Nearly three decades ago, the three were prominent in the anti-nuke movement, helping organize the "No Nukes" concerts at Madison Square Garden that stirred public opposition to nuclear power.
Tuesday, they were on Capitol Hill warning that a Senate version of a new energy bill contains a provision, backed by the nuclear industry, for loan guarantees that could serve as a "virtual blank check from taxpayers" to help build more nuclear plants.
The loan guarantee provision, they said, mars an otherwise attractive bill that supports renewable energy sources and improved energy efficiency standards.
The musicians have launched a petition drive and YouTube music video. They have backing from environmental groups and dozens of artists such as R.E.M., Ben Harper, Maroon 5, Pearl Jam, Patti Smith and Wynton Marsalis. They said they have collected more than 120,000 signatures to present to Congress.

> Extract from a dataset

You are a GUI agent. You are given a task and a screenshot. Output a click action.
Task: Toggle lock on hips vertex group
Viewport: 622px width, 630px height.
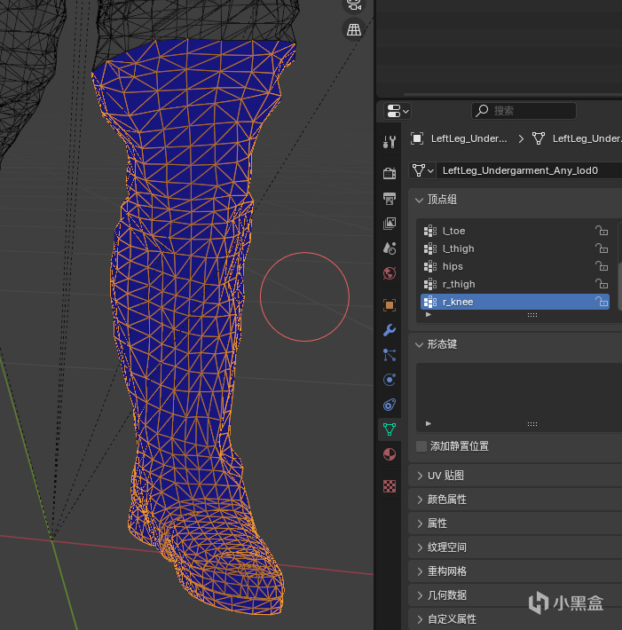[601, 266]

"We're going to encourage our lawmakers to know that the American people are paying attention," said Browne.
The Nuclear Energy Institute, the industry's trade group, scoffed at the objections, saying nuclear energy is on the brink of a revival partly due to increased energy demands and concerns over global warming.
"It's a debate they're going to lose because nuclear energy over the last quarter-century has proven its value to our country," said institute spokesman Steve Kerekes. "It's almost as if they're in a time capsule and they've been transported forward."
Reps. Edward Markey, D-Mass., a leading Democrat on energy issues, and Rep. John Hall, D-N.Y., said the musicians will provide more lobbying muscle on the energy bill. Hall, once part of the group Orleans, helped organize the 1979 "No Nukes" concerts.